In her own ways, my youngest child is unique and amazing and so, so smart. She is beautiful and downright hilarious. She loves hugs and gives “smoochies” and thinks I’m incredible. She is excited and grateful and loves big. Also, she has fits.
How do her fits in public affect you? Well, they make you uncomfortable. You have to listen to MY child cry and you can’t do anything to make it stop and it seemingly goes onnnnn and onnnnn. Let me tell you that momma and daddy ears ring about 10 times louder while (what feels like) electricity jolts through our bodies. I promise you that if we could make it stop, we would.
Maybe you don’t know that my child was jumping with joy about Oreos (because mommy RARELY buys them) about 20 minutes prior, but when mommy gave her 3 (it was right before lunch, afterall) – she complained because she wanted to eat them out of the package (that pesky OCD kicked in again) and mommy said no because mommy had put them on a plate to eat in the car (my attempt at minimizing hundreds of chocolate crumbs from landing on my tan interior) – and that’s what started the fit. The fit that lasted all the way to town, on our way to have lunch with Papa. She didn’t get the Oreos. She didn’t get them because we don’t reward bad behavior AND the fit would’ve happened anyway. It wouldn’t have stopped because once it starts, it has to make its way to the end. On its own. I know that about my child, you don’t because you don’t know her.
The same fit lasted in the parking lot, up the stairs and to the outside door of the restaurant. She screamed, and jumped up and down, and cried. When she scraped her leg on the stairs (while jumping up and down) she yelled “you’re hurting me,” her immediate response to any pain she causes herself in a fit (again, I know this because I have experienced it- a lot). She continued to throw a fit while a customer inside (unbeknownst to me at the time) essentially told the waitress that I must be outside beating my child (which I assure you, I was not).
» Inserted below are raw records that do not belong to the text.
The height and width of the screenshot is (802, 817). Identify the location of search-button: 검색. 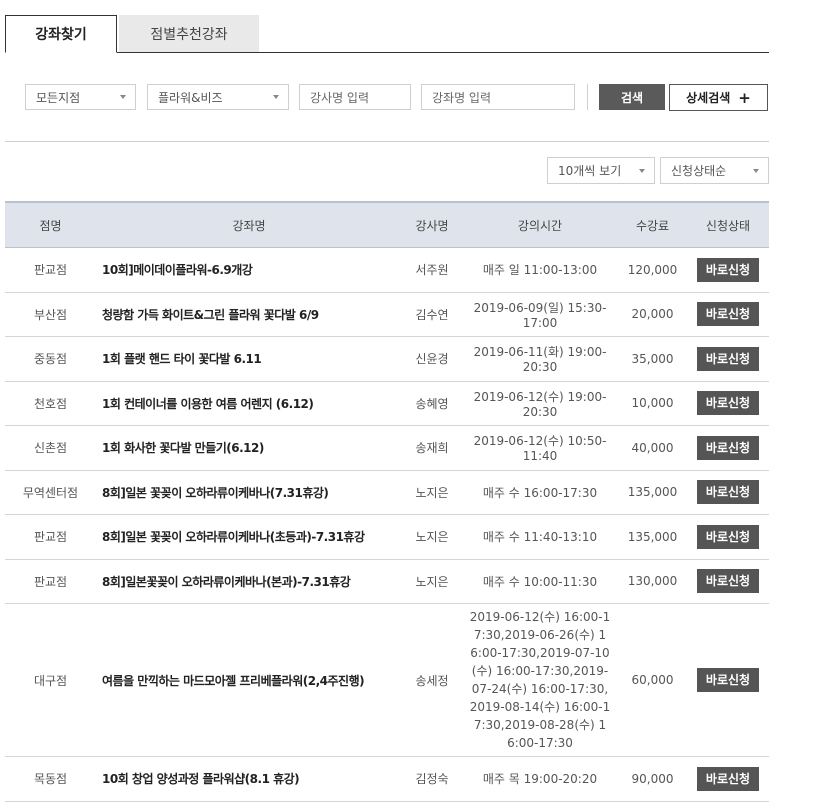
(632, 97).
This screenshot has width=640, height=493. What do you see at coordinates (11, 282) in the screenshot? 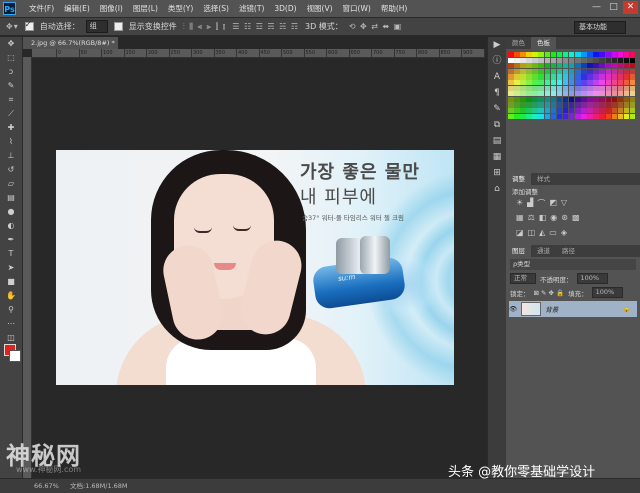
I see `shape-icon: ■` at bounding box center [11, 282].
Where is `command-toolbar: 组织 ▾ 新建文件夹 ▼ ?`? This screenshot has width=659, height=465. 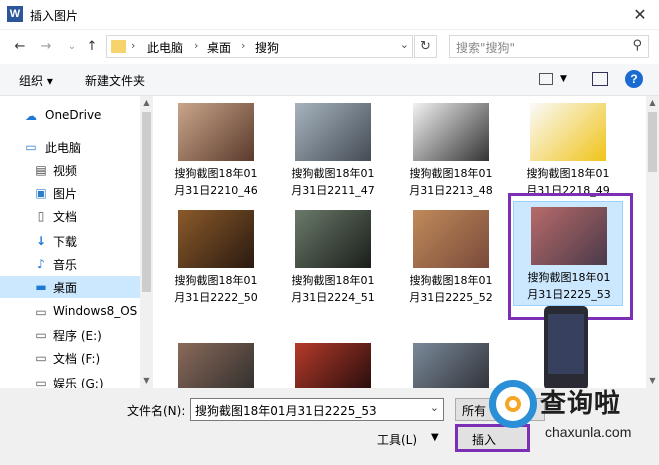
command-toolbar: 组织 ▾ 新建文件夹 ▼ ? is located at coordinates (330, 80).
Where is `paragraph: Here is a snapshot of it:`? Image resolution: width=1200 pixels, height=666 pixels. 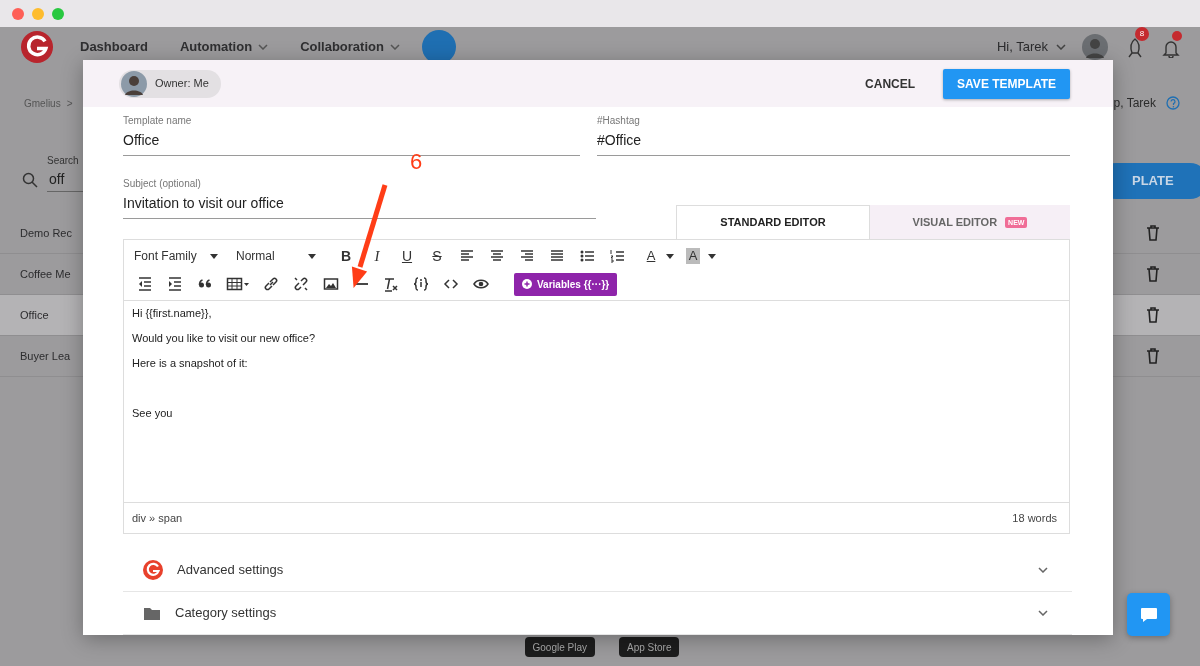 paragraph: Here is a snapshot of it: is located at coordinates (190, 364).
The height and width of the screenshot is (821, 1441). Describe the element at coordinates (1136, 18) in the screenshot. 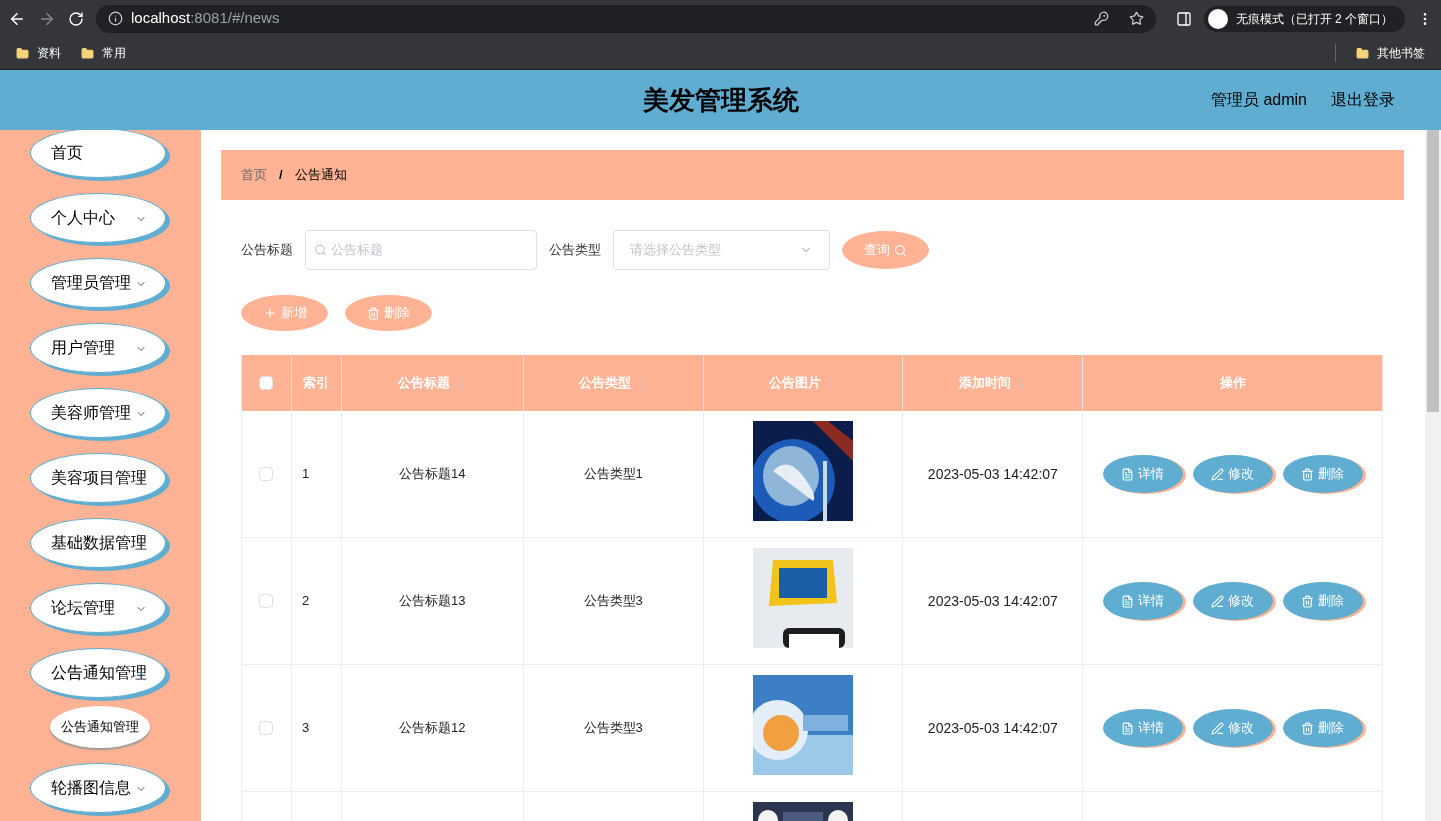

I see `star-icon` at that location.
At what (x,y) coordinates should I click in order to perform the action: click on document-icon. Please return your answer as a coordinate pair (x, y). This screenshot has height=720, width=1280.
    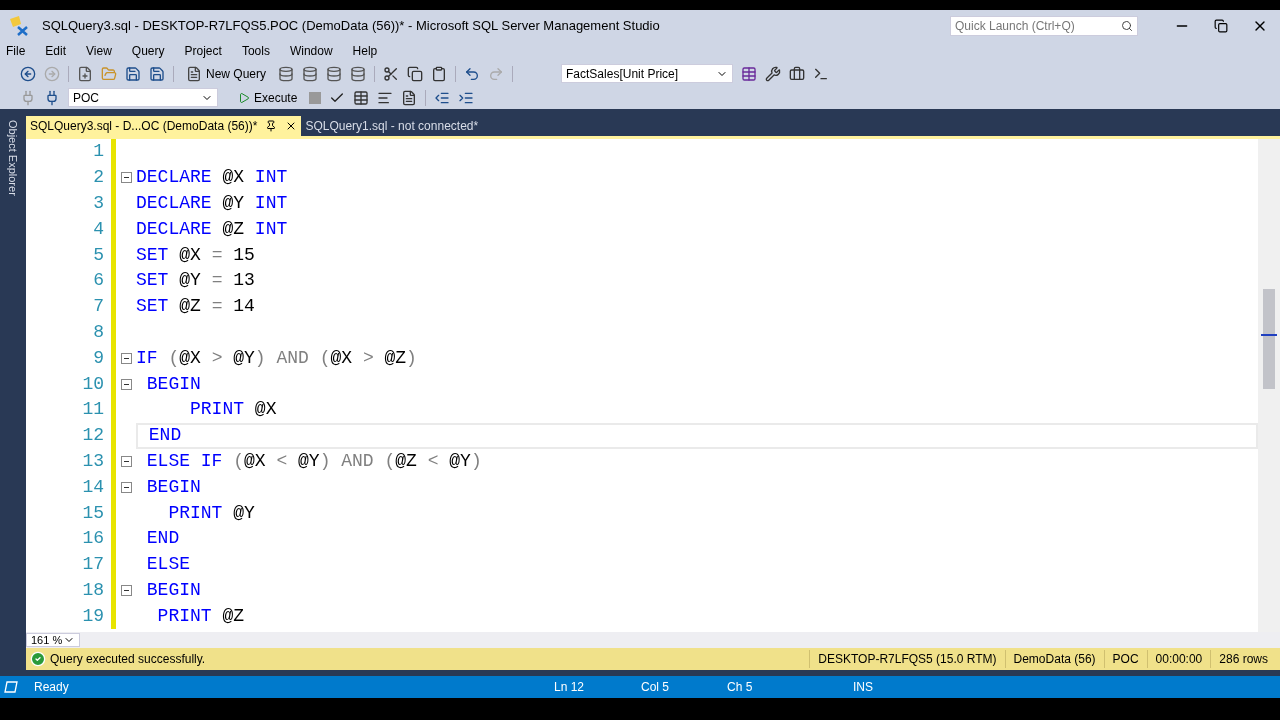
    Looking at the image, I should click on (194, 74).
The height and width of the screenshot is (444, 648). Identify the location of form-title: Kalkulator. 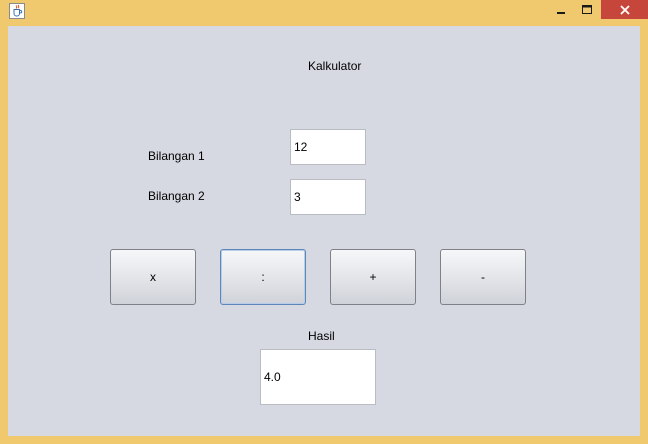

The same customer who turned completely around in her chair to glare at me when I walked in with a crying child. The same customer who maintained eye contact while I took my daughter to the bathroom (despite me literally saying to her, “she’s having a fit, you can stop staring at me”), and continued to stare as we came out of the bathroom. That lady – doesn’t know my child (or me), and I sure wish she wouldn’t have passed judgement on a situation she knew nothing about. If she only knew how many times people have done something similar to my daughter (or me), and, that it hurts.
The customer didn’t know that because we took our daughter to a Jojo concert in Chicago the day before, she had slept in the car on the way home and therefore didn’t sleep well during the night. She was tired and that is the main ingredient for a full-blown fit. Instead, she passed judgement on her – and me as a mom.
When I hear a child scream in public, I look the other way. The last thing a parent needs is a look of disgust from a stranger on top of an already totally exhausting parenting experience. Thank you to the couple who sat next to us (and we later ran into at the grocery store as my girls were laughing and skipping while they raced to the shopping cart) and smiled at us, chatting between bites (of applesauce of course); and thank you to the waitress who brought both of the girls a surprise bowl of ice cream at the end of our lunch (as an apology for the very obvious and foul way the customer had reacted). The next time you see a screaming/crying/fit-throwing child (assuming the child is not in eminent danger), please, don’t try to help, don’t stare and do not judge. You have no idea what is going on, but just know that the child (AND his/her mom/dad/sister/brother/papa) is exhausted – please, just look away.